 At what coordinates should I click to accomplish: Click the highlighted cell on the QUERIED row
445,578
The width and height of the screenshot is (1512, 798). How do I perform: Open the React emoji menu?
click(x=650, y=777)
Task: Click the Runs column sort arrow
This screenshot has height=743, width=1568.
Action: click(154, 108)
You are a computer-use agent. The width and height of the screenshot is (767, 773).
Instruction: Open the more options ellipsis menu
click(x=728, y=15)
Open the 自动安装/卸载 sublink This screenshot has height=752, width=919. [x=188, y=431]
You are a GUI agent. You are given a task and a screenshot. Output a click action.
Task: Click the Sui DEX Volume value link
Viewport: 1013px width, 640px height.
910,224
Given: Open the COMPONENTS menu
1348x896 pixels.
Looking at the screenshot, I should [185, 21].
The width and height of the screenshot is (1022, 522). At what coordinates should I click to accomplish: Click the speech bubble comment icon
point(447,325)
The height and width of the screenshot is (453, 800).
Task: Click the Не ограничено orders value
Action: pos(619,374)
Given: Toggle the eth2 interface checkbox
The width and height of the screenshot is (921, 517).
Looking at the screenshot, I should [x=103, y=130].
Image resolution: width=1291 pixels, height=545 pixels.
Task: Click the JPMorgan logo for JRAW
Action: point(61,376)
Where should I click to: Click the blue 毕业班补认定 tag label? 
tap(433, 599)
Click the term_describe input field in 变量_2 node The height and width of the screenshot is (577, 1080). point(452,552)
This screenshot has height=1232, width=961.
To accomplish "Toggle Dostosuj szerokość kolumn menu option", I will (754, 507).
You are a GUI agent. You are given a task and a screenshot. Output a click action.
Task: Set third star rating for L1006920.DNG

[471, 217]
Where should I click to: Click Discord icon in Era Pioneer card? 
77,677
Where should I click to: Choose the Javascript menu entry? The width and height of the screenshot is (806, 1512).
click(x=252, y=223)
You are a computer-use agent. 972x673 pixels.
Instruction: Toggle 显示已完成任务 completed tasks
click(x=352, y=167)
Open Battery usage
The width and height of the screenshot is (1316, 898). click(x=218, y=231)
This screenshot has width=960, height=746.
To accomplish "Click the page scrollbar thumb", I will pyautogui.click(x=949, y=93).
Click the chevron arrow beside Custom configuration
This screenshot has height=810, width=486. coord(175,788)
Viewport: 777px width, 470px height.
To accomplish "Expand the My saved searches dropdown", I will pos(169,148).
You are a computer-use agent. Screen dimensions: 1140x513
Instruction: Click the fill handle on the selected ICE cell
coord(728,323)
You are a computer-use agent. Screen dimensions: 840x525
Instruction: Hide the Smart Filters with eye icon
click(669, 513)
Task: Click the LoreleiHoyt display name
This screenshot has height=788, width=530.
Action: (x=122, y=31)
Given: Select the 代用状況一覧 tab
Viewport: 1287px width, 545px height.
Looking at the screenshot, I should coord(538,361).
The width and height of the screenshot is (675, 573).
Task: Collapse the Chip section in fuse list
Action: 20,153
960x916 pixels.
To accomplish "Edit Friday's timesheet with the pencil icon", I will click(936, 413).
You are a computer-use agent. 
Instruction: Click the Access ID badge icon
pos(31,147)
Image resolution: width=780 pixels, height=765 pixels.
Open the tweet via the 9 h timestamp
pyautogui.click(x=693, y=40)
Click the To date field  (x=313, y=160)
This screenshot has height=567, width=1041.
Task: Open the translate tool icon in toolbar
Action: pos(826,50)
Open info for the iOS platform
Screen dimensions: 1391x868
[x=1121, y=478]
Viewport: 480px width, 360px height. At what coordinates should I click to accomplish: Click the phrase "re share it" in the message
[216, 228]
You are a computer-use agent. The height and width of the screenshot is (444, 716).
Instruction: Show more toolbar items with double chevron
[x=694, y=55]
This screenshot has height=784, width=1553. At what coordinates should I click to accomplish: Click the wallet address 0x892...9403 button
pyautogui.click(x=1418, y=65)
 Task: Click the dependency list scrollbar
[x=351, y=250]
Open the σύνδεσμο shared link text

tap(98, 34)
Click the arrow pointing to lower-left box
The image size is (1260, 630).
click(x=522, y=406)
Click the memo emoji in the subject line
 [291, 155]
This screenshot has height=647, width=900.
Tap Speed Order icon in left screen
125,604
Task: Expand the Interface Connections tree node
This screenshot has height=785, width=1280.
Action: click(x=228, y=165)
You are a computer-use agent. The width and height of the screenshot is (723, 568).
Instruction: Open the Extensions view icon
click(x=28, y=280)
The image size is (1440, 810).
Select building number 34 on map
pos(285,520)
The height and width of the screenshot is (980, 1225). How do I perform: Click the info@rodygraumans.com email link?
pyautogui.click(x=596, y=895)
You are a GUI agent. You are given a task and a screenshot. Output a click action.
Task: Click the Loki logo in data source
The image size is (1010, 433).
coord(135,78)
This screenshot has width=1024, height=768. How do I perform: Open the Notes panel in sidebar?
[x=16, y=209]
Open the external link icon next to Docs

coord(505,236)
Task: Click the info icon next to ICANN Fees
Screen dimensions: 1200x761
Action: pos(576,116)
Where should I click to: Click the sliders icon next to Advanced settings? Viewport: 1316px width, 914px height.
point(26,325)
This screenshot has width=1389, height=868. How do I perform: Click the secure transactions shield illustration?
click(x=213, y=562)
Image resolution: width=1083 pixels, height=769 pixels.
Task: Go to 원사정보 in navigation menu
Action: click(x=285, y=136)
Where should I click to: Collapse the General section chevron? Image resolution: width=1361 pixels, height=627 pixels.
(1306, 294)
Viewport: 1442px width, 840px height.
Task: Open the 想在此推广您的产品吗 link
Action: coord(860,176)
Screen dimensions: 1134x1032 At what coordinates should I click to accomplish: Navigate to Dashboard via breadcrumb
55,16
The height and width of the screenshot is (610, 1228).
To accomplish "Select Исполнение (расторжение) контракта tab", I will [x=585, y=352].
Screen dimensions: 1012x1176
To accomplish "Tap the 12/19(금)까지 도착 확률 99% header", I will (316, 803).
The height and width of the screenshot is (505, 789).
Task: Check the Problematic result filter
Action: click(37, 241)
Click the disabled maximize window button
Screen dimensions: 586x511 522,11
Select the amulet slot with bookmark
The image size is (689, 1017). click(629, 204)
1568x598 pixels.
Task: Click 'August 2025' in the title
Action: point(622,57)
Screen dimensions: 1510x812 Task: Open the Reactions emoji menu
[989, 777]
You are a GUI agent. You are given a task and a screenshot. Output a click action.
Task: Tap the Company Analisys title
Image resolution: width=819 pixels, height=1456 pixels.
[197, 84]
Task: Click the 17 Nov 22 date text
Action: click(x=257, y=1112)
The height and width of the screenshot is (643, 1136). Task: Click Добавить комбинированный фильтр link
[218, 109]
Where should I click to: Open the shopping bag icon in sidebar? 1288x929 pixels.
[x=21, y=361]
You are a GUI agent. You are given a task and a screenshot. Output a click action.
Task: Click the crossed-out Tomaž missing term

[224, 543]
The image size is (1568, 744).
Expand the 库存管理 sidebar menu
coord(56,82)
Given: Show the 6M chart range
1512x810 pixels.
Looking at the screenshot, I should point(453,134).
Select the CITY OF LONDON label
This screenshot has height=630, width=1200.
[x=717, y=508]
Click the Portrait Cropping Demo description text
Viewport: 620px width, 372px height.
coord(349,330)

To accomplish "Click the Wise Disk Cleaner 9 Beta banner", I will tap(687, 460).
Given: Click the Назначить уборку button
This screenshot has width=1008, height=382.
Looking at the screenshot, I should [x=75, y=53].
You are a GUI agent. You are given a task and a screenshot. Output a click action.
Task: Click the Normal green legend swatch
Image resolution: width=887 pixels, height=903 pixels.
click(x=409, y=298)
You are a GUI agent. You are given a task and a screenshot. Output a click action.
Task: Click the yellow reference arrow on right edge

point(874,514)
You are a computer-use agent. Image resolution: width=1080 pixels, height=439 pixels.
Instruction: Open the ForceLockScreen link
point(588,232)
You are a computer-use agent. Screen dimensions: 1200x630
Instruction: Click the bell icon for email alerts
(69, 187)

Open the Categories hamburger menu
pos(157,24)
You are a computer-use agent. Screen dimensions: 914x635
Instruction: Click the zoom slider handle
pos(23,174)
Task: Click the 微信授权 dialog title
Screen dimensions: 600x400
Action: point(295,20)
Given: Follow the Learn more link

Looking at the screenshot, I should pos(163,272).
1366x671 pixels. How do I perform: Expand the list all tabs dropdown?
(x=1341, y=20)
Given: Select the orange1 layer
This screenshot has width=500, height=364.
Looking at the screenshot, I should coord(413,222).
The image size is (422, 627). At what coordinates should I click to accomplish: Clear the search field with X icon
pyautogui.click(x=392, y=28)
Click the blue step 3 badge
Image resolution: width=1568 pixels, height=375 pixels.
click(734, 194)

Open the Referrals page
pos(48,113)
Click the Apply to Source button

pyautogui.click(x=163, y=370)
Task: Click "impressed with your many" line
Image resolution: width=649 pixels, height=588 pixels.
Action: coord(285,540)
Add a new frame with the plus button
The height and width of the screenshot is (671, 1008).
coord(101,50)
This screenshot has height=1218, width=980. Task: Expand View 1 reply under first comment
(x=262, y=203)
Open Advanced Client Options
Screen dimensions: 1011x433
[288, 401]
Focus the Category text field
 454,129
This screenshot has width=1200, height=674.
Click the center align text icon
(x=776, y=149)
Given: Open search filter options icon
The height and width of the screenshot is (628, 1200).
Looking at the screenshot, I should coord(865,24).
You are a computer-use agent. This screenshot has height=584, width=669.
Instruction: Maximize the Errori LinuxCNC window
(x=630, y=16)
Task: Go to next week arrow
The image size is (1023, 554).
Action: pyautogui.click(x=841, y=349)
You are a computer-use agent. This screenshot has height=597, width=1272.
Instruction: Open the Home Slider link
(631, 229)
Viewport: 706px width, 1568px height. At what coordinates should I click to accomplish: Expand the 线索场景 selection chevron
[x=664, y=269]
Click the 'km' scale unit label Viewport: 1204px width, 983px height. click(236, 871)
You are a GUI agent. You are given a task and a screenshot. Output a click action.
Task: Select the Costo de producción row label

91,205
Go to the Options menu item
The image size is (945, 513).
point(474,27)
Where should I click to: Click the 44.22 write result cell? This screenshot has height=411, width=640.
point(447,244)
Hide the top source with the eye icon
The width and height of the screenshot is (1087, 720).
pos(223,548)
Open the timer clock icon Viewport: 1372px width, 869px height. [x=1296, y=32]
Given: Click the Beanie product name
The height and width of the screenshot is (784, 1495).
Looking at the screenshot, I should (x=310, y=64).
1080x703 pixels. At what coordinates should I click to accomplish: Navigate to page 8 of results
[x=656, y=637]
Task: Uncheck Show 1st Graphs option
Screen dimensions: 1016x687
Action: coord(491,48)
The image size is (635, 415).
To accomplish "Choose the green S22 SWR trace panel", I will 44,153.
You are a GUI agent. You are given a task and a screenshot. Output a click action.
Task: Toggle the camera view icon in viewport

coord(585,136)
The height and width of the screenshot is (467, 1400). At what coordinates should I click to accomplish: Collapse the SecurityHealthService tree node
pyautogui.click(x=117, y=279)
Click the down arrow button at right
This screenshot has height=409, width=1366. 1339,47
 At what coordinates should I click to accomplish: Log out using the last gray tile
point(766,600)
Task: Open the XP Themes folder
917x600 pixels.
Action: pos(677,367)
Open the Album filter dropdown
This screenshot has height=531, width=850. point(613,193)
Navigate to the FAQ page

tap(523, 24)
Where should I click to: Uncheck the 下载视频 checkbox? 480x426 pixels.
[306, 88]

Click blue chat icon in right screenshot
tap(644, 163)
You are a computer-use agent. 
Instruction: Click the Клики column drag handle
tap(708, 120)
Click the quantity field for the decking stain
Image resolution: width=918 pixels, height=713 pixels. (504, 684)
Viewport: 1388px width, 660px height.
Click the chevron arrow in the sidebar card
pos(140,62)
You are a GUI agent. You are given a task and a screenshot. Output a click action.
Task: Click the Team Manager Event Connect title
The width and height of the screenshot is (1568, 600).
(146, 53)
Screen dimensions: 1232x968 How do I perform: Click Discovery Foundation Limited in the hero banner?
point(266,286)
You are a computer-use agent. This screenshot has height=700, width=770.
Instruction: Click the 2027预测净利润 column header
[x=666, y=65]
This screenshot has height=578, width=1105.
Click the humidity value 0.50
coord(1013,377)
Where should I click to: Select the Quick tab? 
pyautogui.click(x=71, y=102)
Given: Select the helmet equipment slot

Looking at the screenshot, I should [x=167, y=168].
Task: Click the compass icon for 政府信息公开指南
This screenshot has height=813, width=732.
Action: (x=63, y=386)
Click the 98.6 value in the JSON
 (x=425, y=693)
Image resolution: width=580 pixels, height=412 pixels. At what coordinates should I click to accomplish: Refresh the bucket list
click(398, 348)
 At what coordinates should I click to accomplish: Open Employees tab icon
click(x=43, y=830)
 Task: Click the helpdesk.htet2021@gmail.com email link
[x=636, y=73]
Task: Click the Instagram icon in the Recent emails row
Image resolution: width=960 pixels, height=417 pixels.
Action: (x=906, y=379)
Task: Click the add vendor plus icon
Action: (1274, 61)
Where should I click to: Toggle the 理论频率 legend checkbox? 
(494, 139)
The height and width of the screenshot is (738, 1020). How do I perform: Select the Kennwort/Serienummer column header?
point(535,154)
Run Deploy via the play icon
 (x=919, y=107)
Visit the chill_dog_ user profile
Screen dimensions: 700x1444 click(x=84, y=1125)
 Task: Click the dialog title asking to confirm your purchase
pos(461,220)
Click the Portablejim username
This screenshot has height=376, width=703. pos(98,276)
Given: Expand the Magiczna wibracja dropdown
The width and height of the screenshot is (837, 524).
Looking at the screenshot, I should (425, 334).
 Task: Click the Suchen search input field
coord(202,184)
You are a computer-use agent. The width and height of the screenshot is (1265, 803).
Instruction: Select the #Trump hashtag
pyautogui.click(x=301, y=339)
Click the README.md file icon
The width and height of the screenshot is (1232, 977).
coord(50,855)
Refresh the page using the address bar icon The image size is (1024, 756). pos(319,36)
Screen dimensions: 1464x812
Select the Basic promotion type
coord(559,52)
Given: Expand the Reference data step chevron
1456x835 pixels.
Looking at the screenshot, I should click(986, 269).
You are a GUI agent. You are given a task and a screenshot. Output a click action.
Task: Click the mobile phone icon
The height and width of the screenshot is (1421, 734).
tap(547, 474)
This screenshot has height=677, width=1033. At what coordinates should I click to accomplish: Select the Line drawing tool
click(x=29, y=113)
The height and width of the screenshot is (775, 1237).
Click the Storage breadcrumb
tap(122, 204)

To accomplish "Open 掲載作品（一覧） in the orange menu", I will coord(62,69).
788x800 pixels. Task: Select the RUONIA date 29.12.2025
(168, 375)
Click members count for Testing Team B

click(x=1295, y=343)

•••

__Task item__.
From the first line of the data above to the line holding "Given: Open the COMPONENTS menu", reproduce each line exactly; emit no other lines.

__Solution for this task__.
 At what coordinates should I click to accomplish: Click the highlighted cell on the QUERIED row
445,578
The width and height of the screenshot is (1512, 798). How do I perform: Open the React emoji menu?
click(x=650, y=777)
Task: Click the Runs column sort arrow
This screenshot has height=743, width=1568.
Action: click(154, 108)
You are a computer-use agent. The width and height of the screenshot is (767, 773).
Instruction: Open the more options ellipsis menu
click(x=728, y=15)
Open the 自动安装/卸载 sublink This screenshot has height=752, width=919. [x=188, y=431]
You are a GUI agent. You are given a task and a screenshot. Output a click action.
Task: Click the Sui DEX Volume value link
Viewport: 1013px width, 640px height.
910,224
Given: Open the COMPONENTS menu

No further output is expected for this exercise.